*Problem details*.
The response should hold every record from the listing that follows, verbatim, and no pictures.

*Provided information*.
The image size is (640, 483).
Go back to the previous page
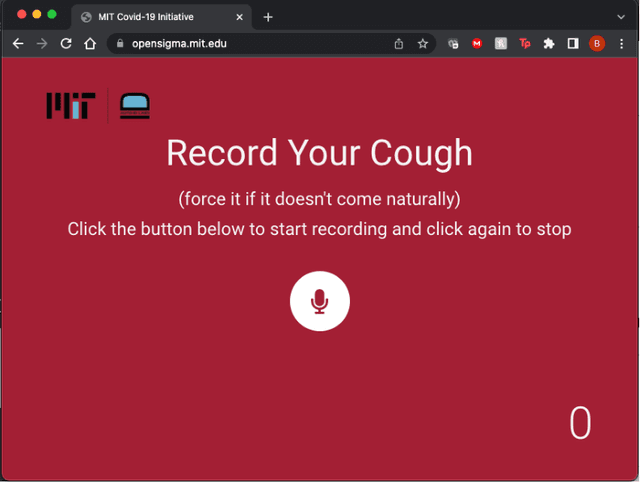pyautogui.click(x=18, y=44)
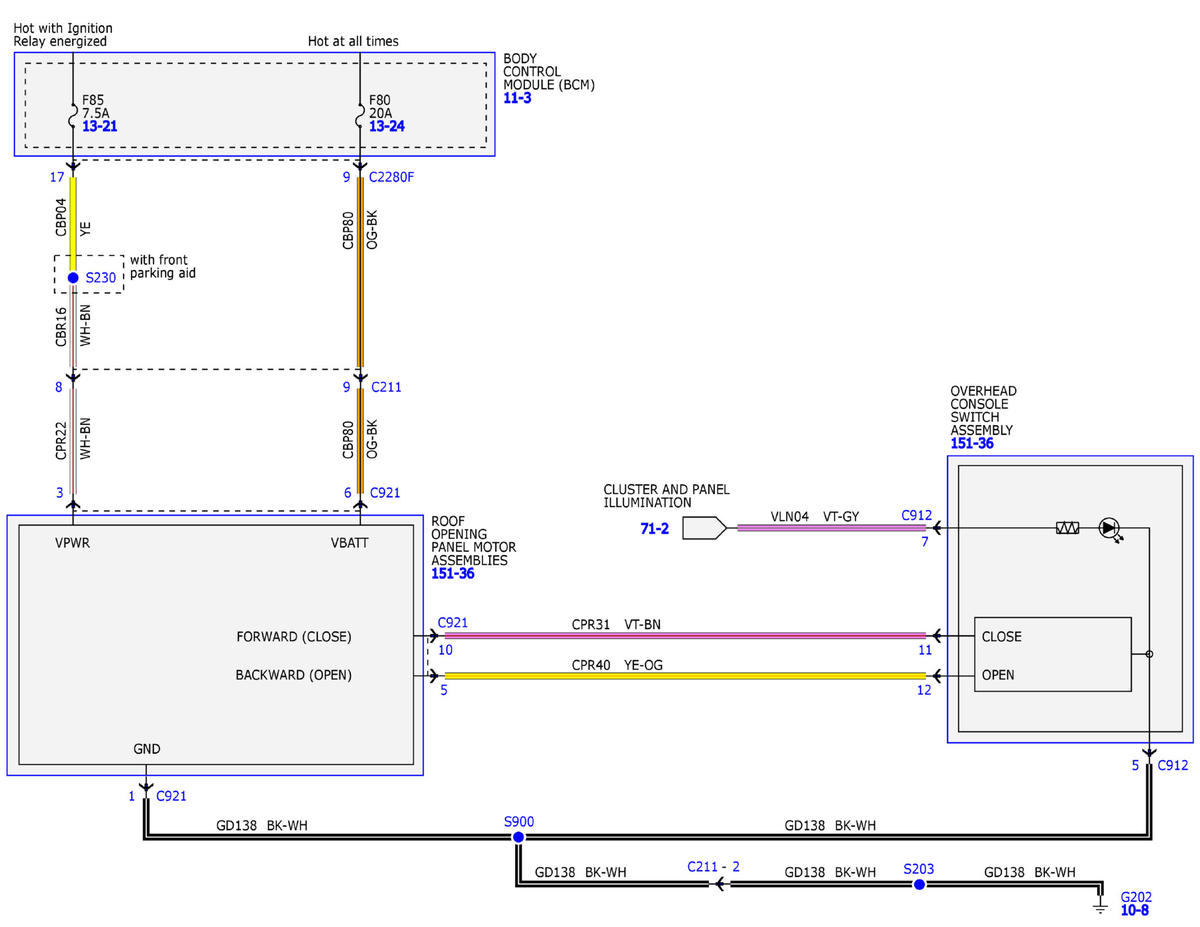Click the 71-2 cluster illumination reference

coord(654,528)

*Task response*.
The image size is (640, 483).
Go back to the previous page
pyautogui.click(x=18, y=44)
Click the 71-2 cluster illumination reference

coord(654,528)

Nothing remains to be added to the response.